People taking time off from work for mental health reasons is on the rise, yet the subject of mental health in the workplace is rarely spoken about and is often swept under the carpet.


In a post-pandemic world, this isn't good enough. The effects of the pandemic are still being realized, and the world must learn a valuable lesson in supporting others during their time of need.



Who is responsible for mental health in the workplace?

Within the workplace, it is the employer's responsibility to make sure they are looking after their employee's mental health. They need to make sure they are creating a decent, safe working environment and supporting staff when required to help prevent staff illness due to mental health. That being said, the employee is ultimately responsible for their well-being and seeking help when needed.



Why is mental health important at work?


If employers care about their employee's mental health, they will want a workforce that can look after their physical, emotional, and mental health needs at home and work.


Employees should feel comfortable expressing their concerns about work-related stress, burnout, anxiety, and other work-related mental health struggles without fear of isolation or stigma. Although some workplaces are moving forward with their understanding of mental health and its impacts, there is still a long way to go before most people feel comfortable discussing these issues with their bosses.



Ways to create a positive mental health workplace

Reduce the stigma- Make talking about mental health the norm. Discuss stress management and self-care techniques in meetings and have general check-ins with each other at work to show support.

  1. Practice a healthy work/life balance- Set boundaries for yourself and try not to take work home. Make sure you take breaks and sit down to eat your lunch correctly. Enjoy time with your family without thinking about returning to work on Monday morning.

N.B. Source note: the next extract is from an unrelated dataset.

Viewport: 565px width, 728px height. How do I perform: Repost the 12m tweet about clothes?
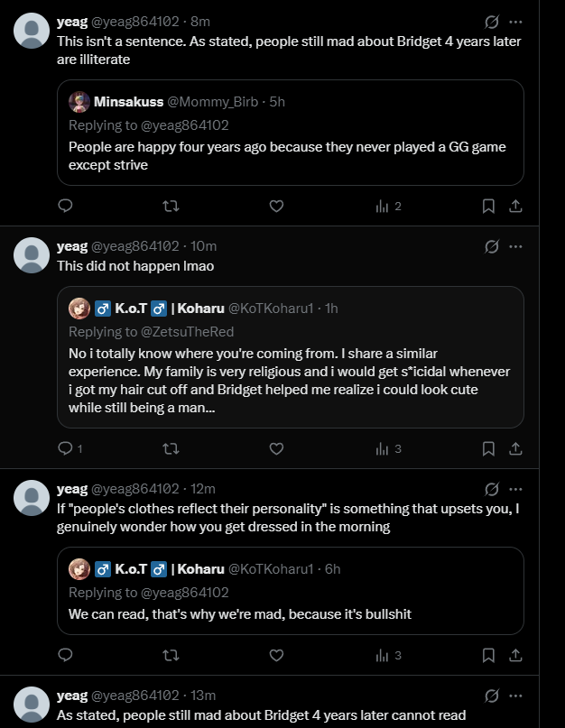tap(171, 655)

  2. Some workplaces offer additional mental health services through apps or blocks of counselling sessions; take advantage of these services if you need to or suggest to your boss that a service like this may help improve staff well-being in your workplace.

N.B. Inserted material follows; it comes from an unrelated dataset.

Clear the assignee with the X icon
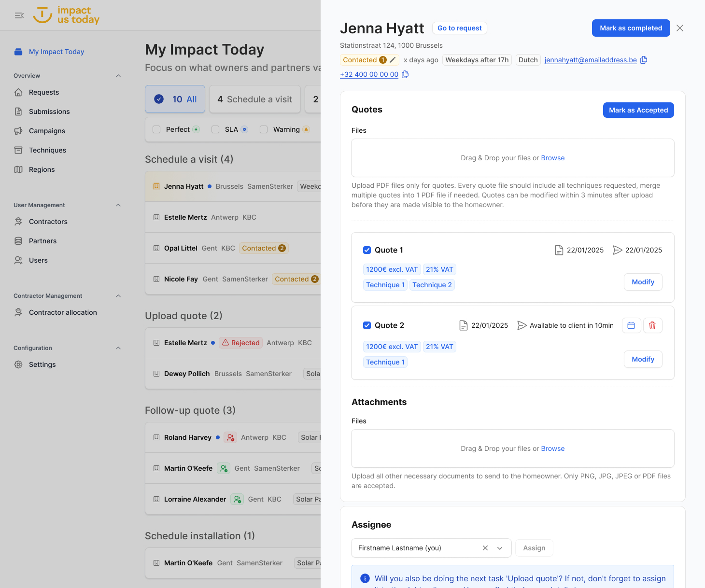Screen dimensions: 705x588 tap(485, 548)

  3. Please talk with your boss about making mental health days acceptable and maybe offering a small number of days workers can take each year to look after their mental health.

 


The key is to keep talking

If people don't openly talk about mental health, the stigma surrounding it will never change. It is everyone's responsibility to help be the change they want to see.



The power of talking can sometimes be hugely underestimated. Talking could include:


● Discussing your own mental health and how you've overcome barriers

● How you can improve well-being at your workplace

● General chats with colleagues, finding out about their lives and how they are


 

Reflection

  1. How is mental health perceived at your workplace?

  2. What could you do to help improve mental health at your workplace?

  3. Do you feel able to take mental health days when you need them?